The raids, planned months ago, happened just hours before President Donald Trump was scheduled to visit El Paso, Texas, the majority-Latino border city where a man linked to an online screed about a “Hispanic invasion” was charged in a shooting that left 22 people dead.
About 600 U.S. Immigration and Customs Enforcement agents fanned out across the plants operated by five companies, surrounding the perimeters to prevent workers from fleeing.
In Morton, about 40 miles east of the capital of Jackson, workers filled three buses — two for men and one for women — at a Koch Foods Inc. plant.
Those arrested were taken to a military hangar to be processed for immigration violations. About 70 family, friends and residents waved goodbye and shouted, “Let them go! Let them go!” Later, two more buses arrived.
A tearful 13-year-old boy whose parents are from Guatemala waved goodbye to his mother, a Koch worker, as he stood beside his father. Some employees tried to flee on foot but were captured in the parking lot.

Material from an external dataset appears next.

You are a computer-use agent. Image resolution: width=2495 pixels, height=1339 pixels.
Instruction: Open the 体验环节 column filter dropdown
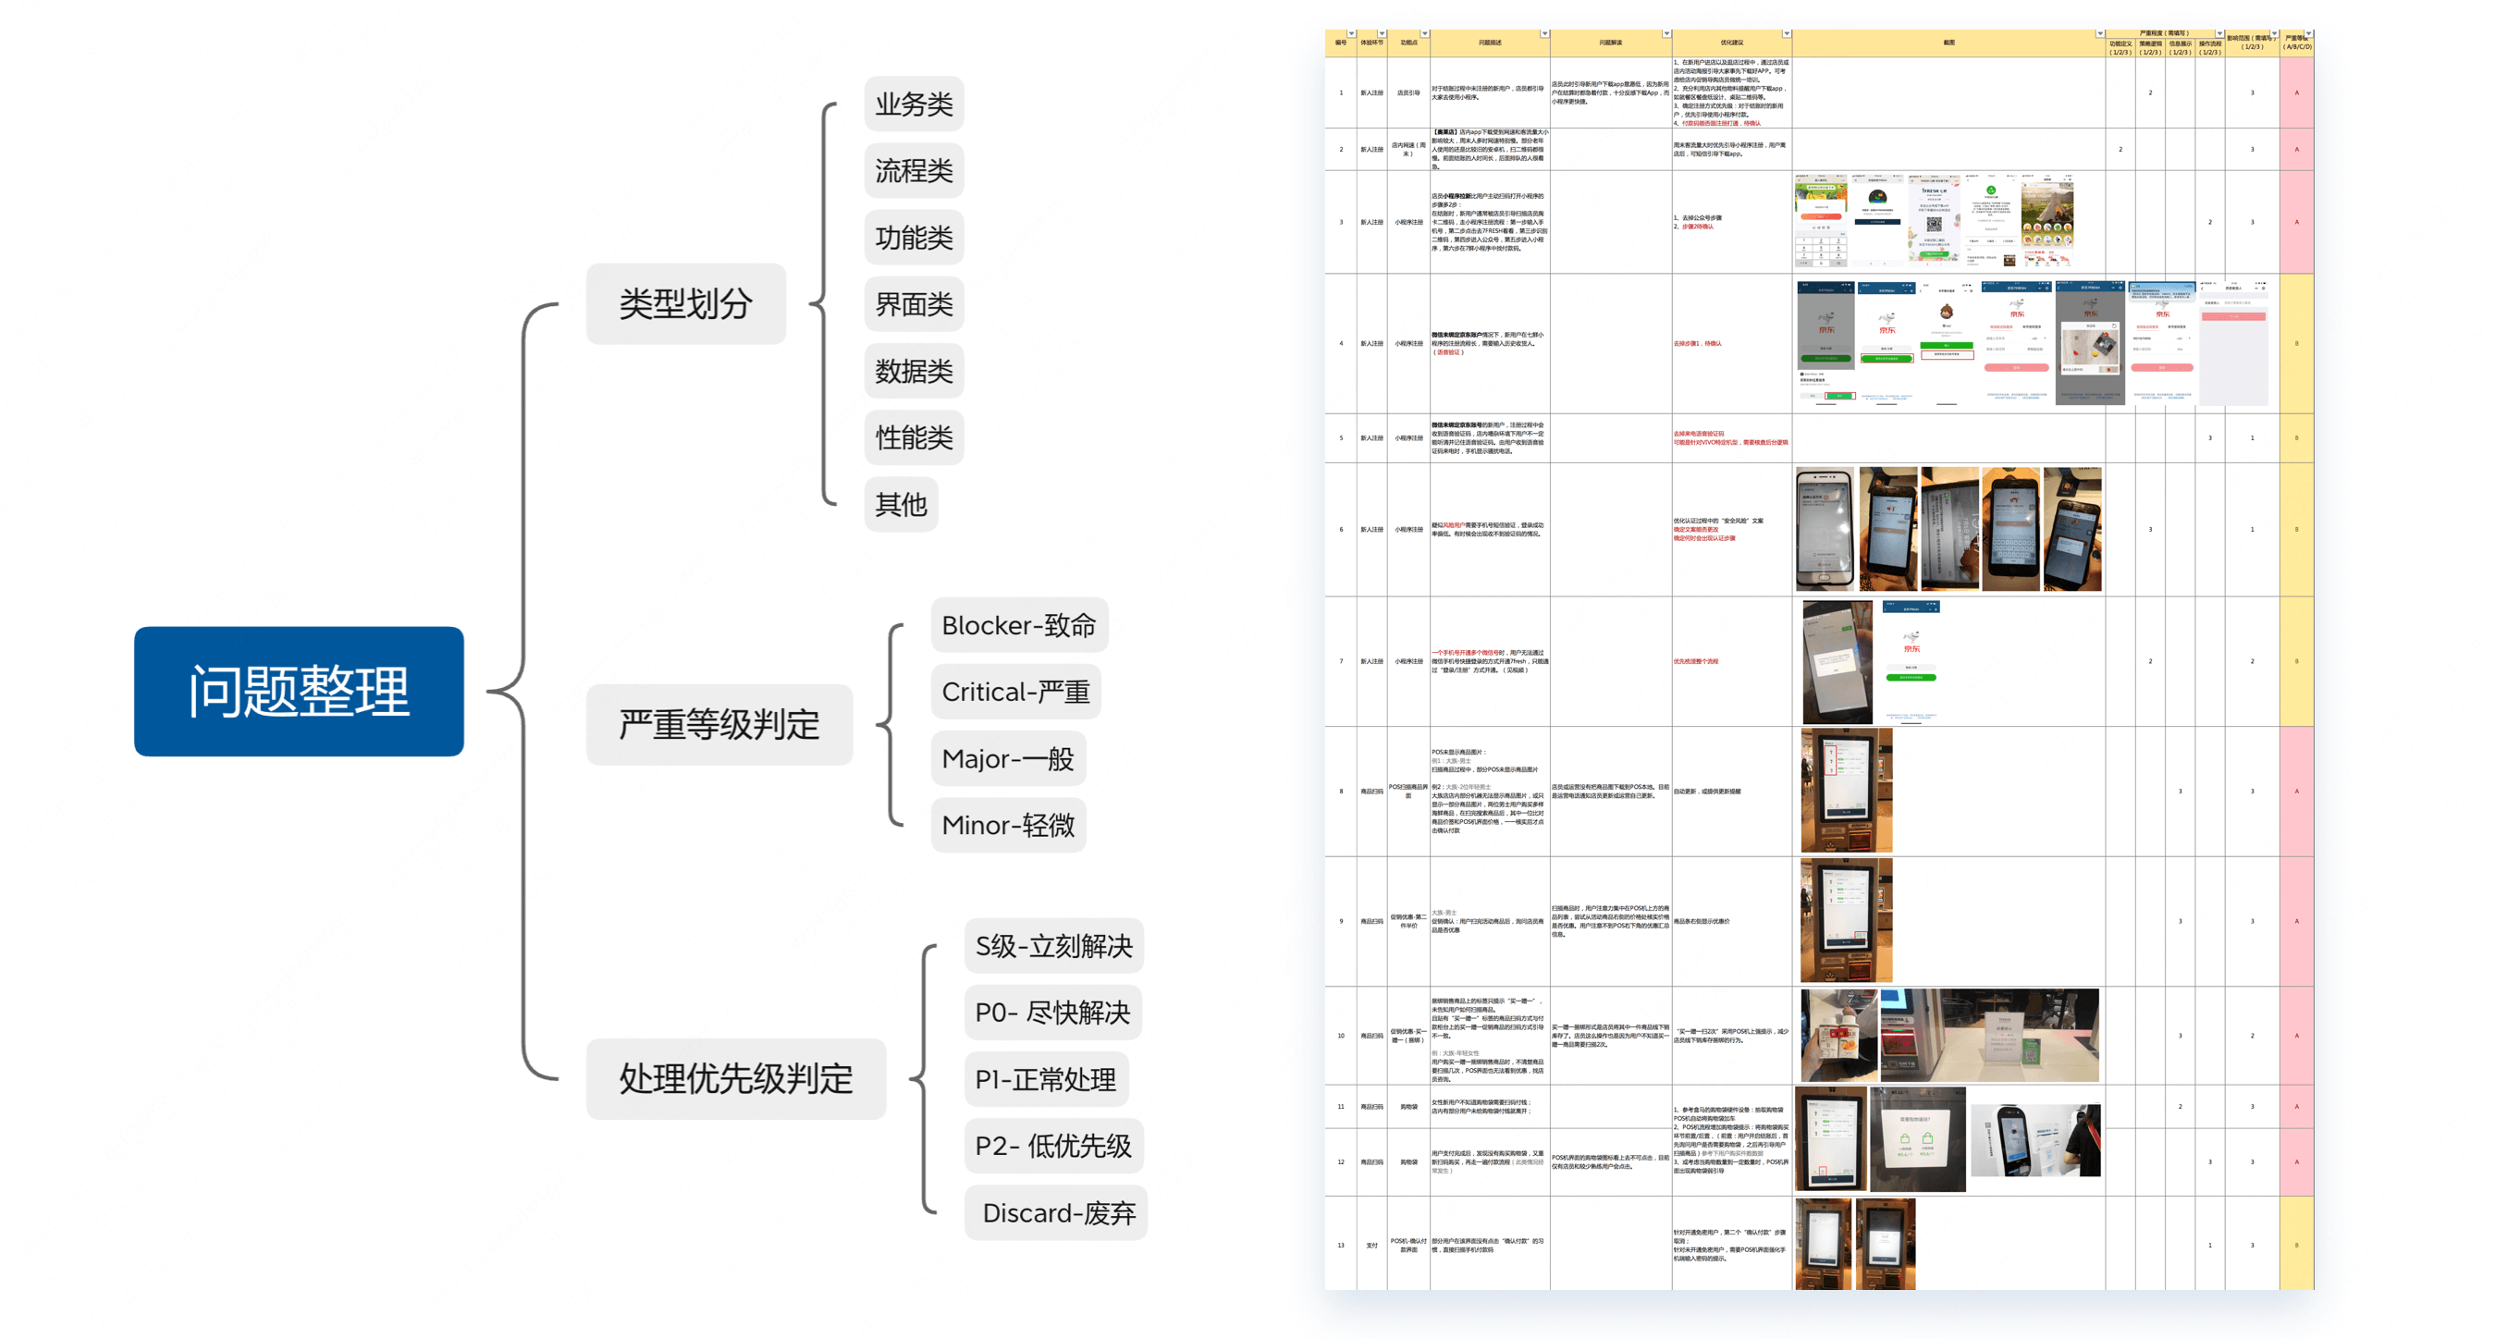click(1382, 34)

Workers, including Domingo Candelaria, who could show they were in the country legally were allowed to leave the plant after agents searched the trunks of their vehicles.
“It was a sad situation inside,” Candelaria said.
Mississippi is the nation’s fifth-largest chicken producing state and the plants’ tough processing jobs have mainly been filled by Latino immigrants eager to take whatever work they can get. Chicken plants dominate the economies of Morton and other small towns east of Jackson.
Based in Park Ridge, Illinois, Koch is one of the largest poultry producers in the U.S, with operations in Mississippi and five other states. The company didn’t respond to telephone calls and emails seeking comment.
Matthew Albence, ICE’s acting director, told The Associated Press in an interview Wednesday in Pearl, just down the road from the Koch plant, that the raids could be the largest-ever workplace operation in any single state. Asked about their coinciding with Trump’s visit to El Paso, Albence responded, “This is a long-term operation that’s been going on.” He said raids are “racially neutral” and based on evidence of illegal residency.
The companies involved could be charged with knowingly hiring workers who are in the county illegally and will be scrutinized for tax, document and wage fraud, Albence said.
Bill Chandler, executive director of the Mississippi Immigrant Rights Alliance, called the “terrible” raids “another effort to drive Latinos out of Mississippi,” and he blamed Trump for fanning racism with his past incendiary comments about immigrants.
“This is the same thing that Trump is doing at the border with the Border Patrol,” he said, referring to the increased crackdown on migrants coming into the U.S.